The main reason for my love of cave exploring is the fascination of discovery. What fierce exultation, sensual, almost erotic, in violating the virginity of a cave! What a delight to get right away from organised existence, where everything is subject to rules, is foreseen and accurately timed! What joy there is in setting out to try one’s luck, to forget the time and whether it be day or night, to confront with muscles, heart and brains an aspect of Nature that is both beautiful and hostile, whos hidden snares and wonders you meet with every step forward! To be able to commune intimately with this, your beloved, is sheer delight. The cave is not a lifeless place, it is a living thing to which we have to give ourselves; a thing that can be gentle and also be a savage whom changes in temper can render dangerous.

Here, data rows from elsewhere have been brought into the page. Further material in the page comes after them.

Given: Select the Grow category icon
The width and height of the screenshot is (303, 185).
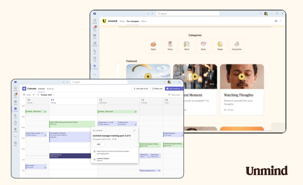Looking at the screenshot, I should click(170, 45).

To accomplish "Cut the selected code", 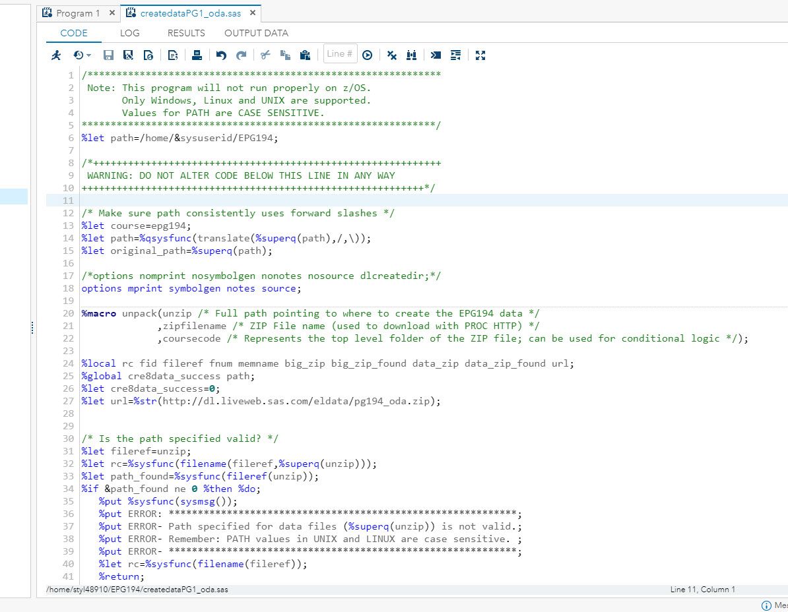I will click(x=265, y=55).
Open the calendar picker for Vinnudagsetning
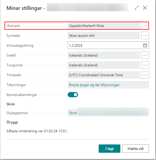 pyautogui.click(x=145, y=45)
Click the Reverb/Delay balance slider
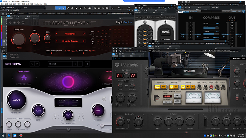 pos(69,129)
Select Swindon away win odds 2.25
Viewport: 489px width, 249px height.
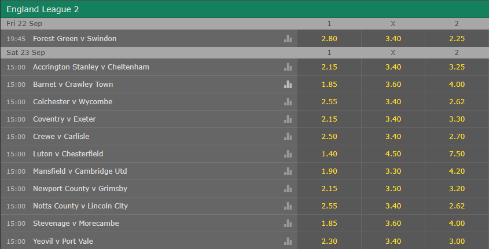[457, 38]
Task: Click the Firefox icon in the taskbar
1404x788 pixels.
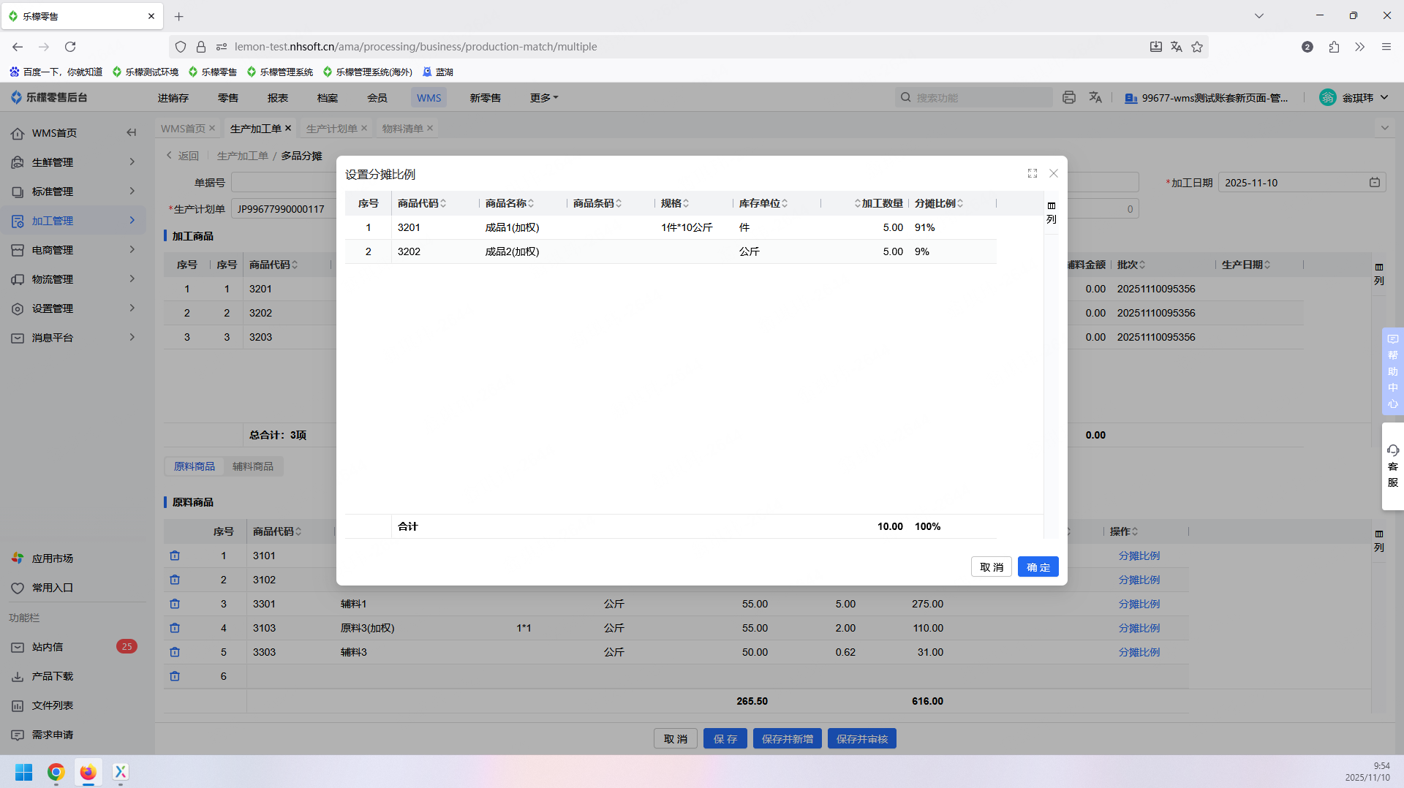Action: (x=88, y=772)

And the harder it treats us, the happier we are to master it and make it ours. We need a Nature that is violent. For what has God endowed him with muscles, instincts, reactions, powers of judgement, if not to give battle? He is built for fighting, and it is but natural that he should seek an opponent in the unknown places where he has to call upon all his physical resources.
Others have taken to speleology for the beauties of the world below; they have assuredly been disappointed. True, that world is beautiful in its uncouth nature, in its colouring, in the luxuriance of its architecture. It is a joy to visit Marzal, Orgnac, Betharram; there is other and more intense delight in discovering these palaces of calcite, the small recess where the torch strikes fire from the jewels reposing there. But beauty is only an accessory; it is a real pleasure to find it underground, bit do not go there to find it, for you will certainly be disappointed.
What I love most is to battle with the waters of an underground river, to hold my own against water that tries to freeze my blood, to scale walls where danger lurks, where fear is gnawing at my heart. I want something that demands concentration, something that makes me suffer. I like freezing in foul-smelling tunnels where the slime glues me to the bottom. I need that sort of thing to obtain the full enjoyment out of the small crystal I find, the small incrustation built up by dripping water, to win a greater appreciated of the good, warm sun, of the enjoyments of the life I come back to on emerging from below. Search your inmost hearts, my fellow speleologists; then consider well and tell me whether these last are not the real motives for your activities in caves!